What are the extrema of  #f(x)=x^2-192x+8 # on #x in[-4,9]#?

Isaiah Allen · Accepted Answer

The minimum is #f(9)#, and the maximum is #f(-4)#.

#f'(x) = 2x-192#, so there are no critical numbers for #f# in the interval chosen. Therefore, The minimum and maximum occur at the endpoints. #f(-4) = 16+192(4)+8# is clearly a positive number and #f(9)=81-192(9)+4# is clearly negative. So, the minimum is #f(9)#, and the maximum is #f(-4)#.

Isabella Ackerman · Answer

undefined To find the extrema of $ f(x) = x^2 - 192x + 8 $ on $ x $ in the interval $ [-4, 9] $:

1. Find the critical points by taking the derivative of $ f(x) $ and setting it equal to zero.
2. Evaluate $ f(x) $ at the critical points and at the endpoints of the interval.
3. Identify the maximum and minimum values among these values.

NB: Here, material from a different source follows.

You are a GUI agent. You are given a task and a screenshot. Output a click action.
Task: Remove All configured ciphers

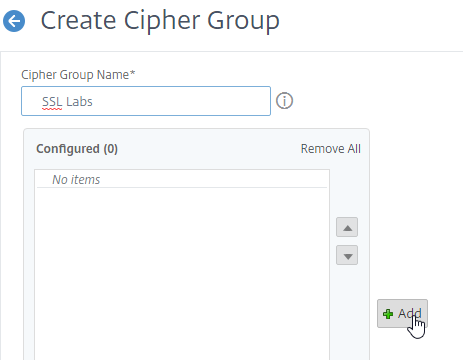pyautogui.click(x=331, y=149)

First, find the derivative of $ f(x) $:

$$ f'(x) = 2x - 192 $$

Set $ f'(x) $ equal to zero to find the critical points:

$$ 2x - 192 = 0 $$
$$ x = 96 $$

Evaluate $ f(x) $ at the critical point and the endpoints of the interval $ [-4, 9] $:

At $ x = -4 $: $ f(-4) = (-4)^2 - 192(-4) + 8 = 360 $

At $ x = 9 $: $ f(9) = (9)^2 - 192(9) + 8 = -1459 $

At $ x = 96 $: $ f(96) = (96)^2 - 192(96) + 8 = -9016 $

The critical point $ x = 96 $ lies outside the interval $ [-4, 9] $, so we only consider $ x = -4 $ and $ x = 9 $ within the interval.

The minimum value occurs at $ x = 9 $, where $ f(x) = -1459 $.

The maximum value occurs at $ x = -4 $, where $ f(x) = 360 $.